Robotic Shuttle Product Sortation pathway
“RSPS has been embraced by retailers looking to drive more throughput from their existing distribution operations, said Kishore Boyalakuntla, vice president of product at Berkshire Grey. “It is most appropriate for high volumes of item-level orders going to stores to restock or replenish shelves and for ‘push’ or store-allocation orders, where goods come in and get pushed out or allocated to stores. So the products the customer is handling are always changing.”
“RSPS is the sister system to our Robotic Product Sortation or RPS solution,” he told Robotics 24/7. “Both have similar use cases. With RPS, there are robotic arms doing the singulation into linear sortation wings that deposit the items into many order containers.
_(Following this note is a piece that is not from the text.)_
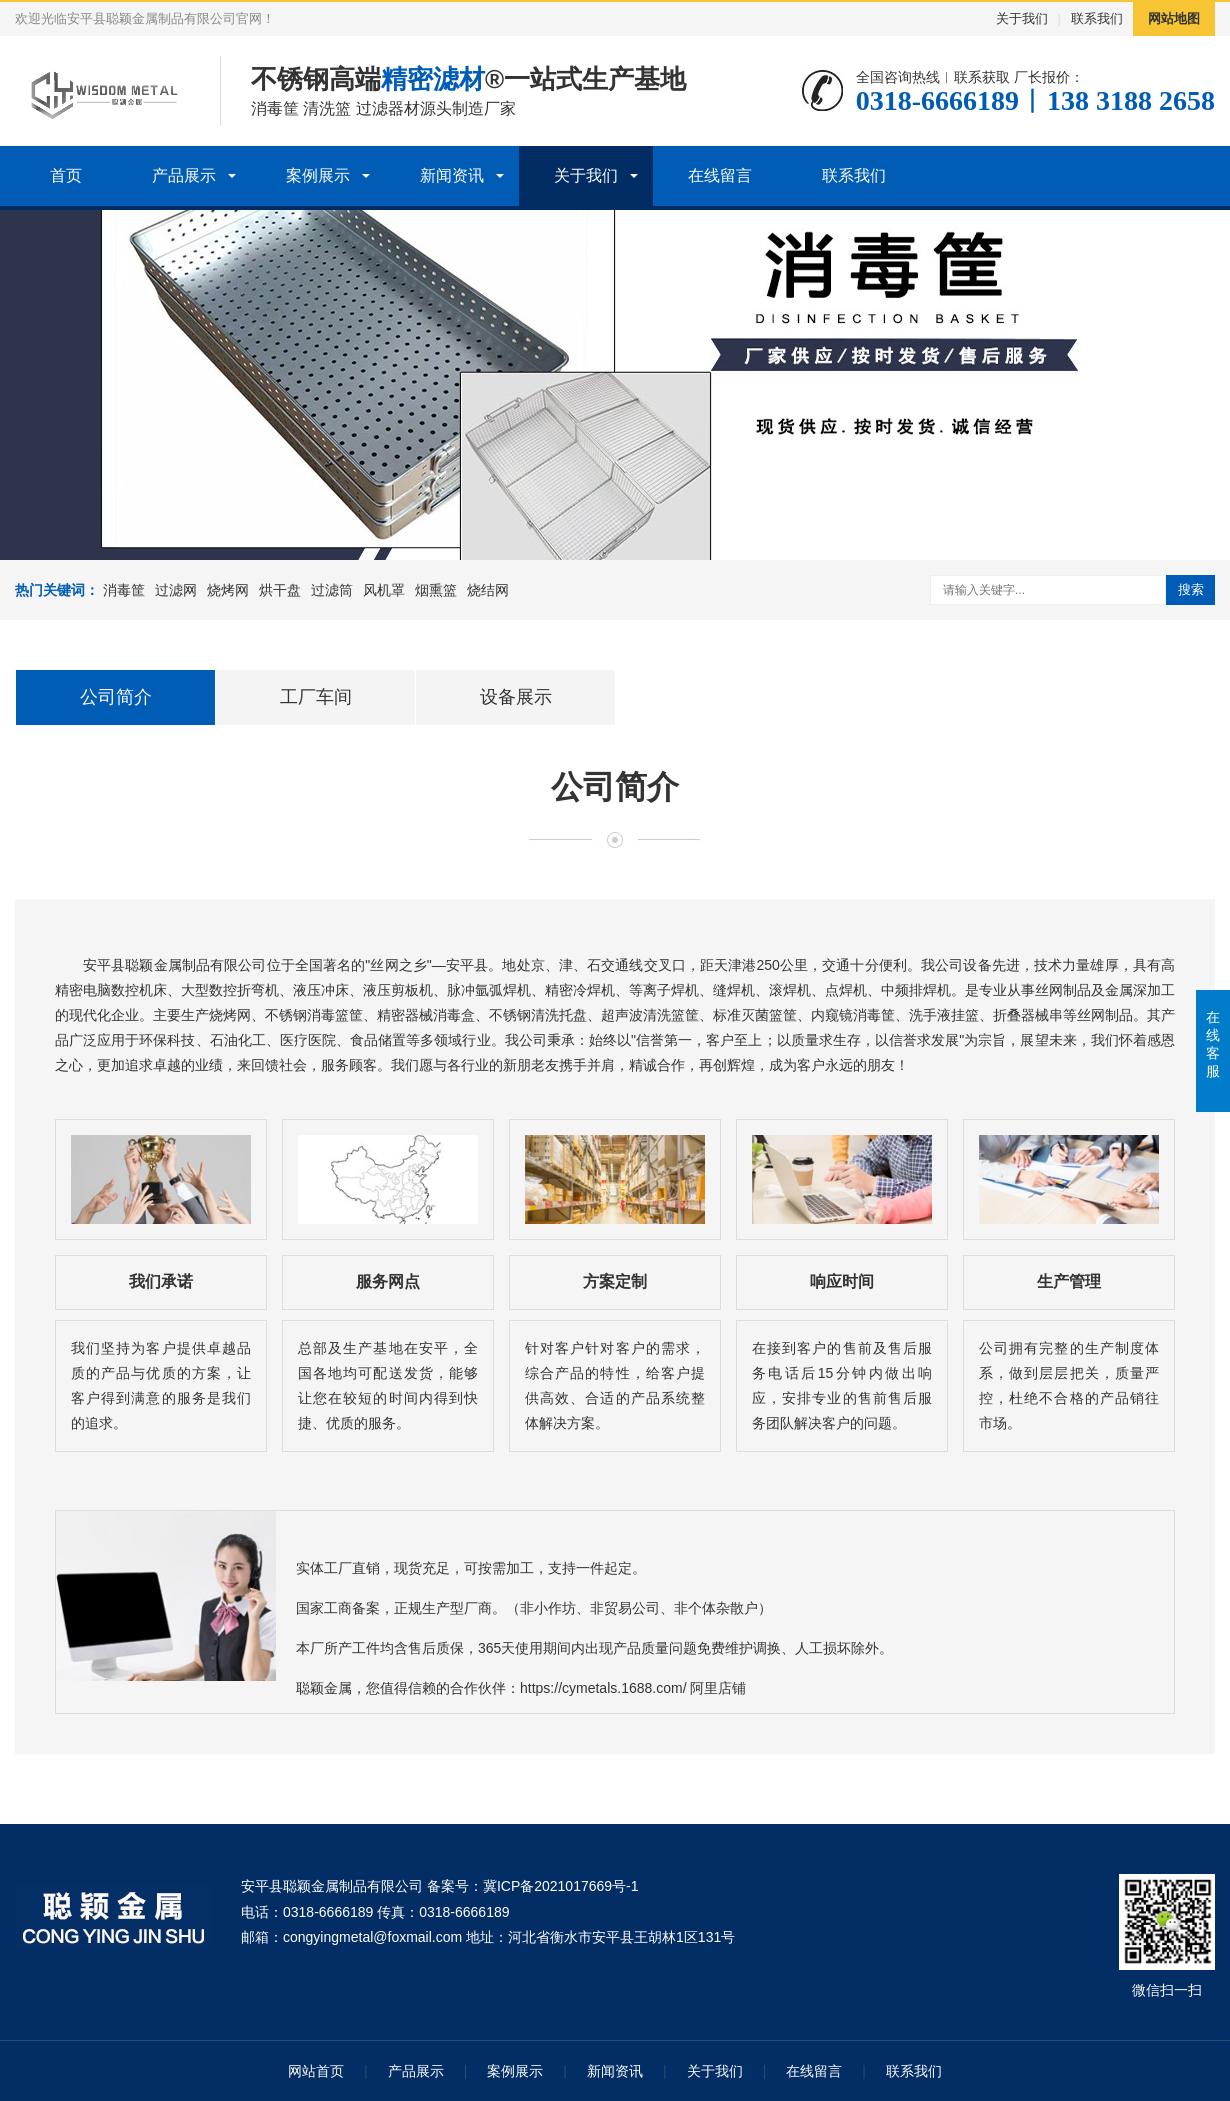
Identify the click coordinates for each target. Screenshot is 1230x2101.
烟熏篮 (436, 590)
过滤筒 (332, 590)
One robot typically picks items for up to 52 orders.”
“With RSPS, human operators pick and induct items to robotic shuttle sortation wings that deposit the items into the order containers,” explained Boyalakuntla. “RSPS provides an innovation pathway to upgrade to RPS for customers who are not ready to go ‘full robotic,’ and in many cases, both types of systems are used in the same operation to balance processing during volatility.”
“It is often the case that customers will fulfill their baseline volume with RPS and augment during surge and peak times with operator-inducted RSPS systems,” he added. “Basically, we are providing options to the market for different levels of advanced automation based on each customer’s specific labor situation and appetite for innovation.”
RSPS compatibility
RSPS can be used as a stand-alone module, with other Berkshire Grey technologies, or with existing or third-party systems. This enables retailers, grocers, and third-party logistics providers (3PLs) to be more competitive, increase throughput, and drive growth despite labor shortages, the company said. Already deployed by major retailers, RSPS includes the following capabilities:
- Increase piece-pick order fulfillment by up to 4x with no additional labor
- Improve shipment capacity and container cube utilization by up to 10%
- Handle nearly 100% of typical SKU assortments
- Operate standalone or integrated with traditional material handling systems like automated storage and retrieval systems (ASRS)
- Install into existing operations with a small footprint of less than 2,500 square feet
- Support configurable order container sizes and batches
“Customers can plug RSPS into their existing systems and count on it to work with everything they’re shipping, almost immediately,” said Boyalakuntla. “The solution can get more packages in the hands of consumers, faster.”
Berkshire Grey supports supply chains
Berkshire Grey said it combines artificial intelligence and robotics to automate fulfillment, supply chain, and logistics operations. The company said it can provide scalability for picking, packing, moving, storing, organizing, and sortation and deliver competitive advantages for enterprises serving today's connected consumers. Multiple industries use its systems, including e-commerce, same-day grocery, package handling, and retail.
With Intelligent Enterprise Robotics (IER), customers can support order fulfillment across their entire supply chains, said Berkshire Grey. The company's services include installation, testing, and commissioning, as well as continued support using cloud-based AI for predictive maintenance, operations management, analytics, and integration.
Berkshire Grey added that its automated systems are modular, flexible, and available via a robotics-as-a-service (RaaS) implementation model.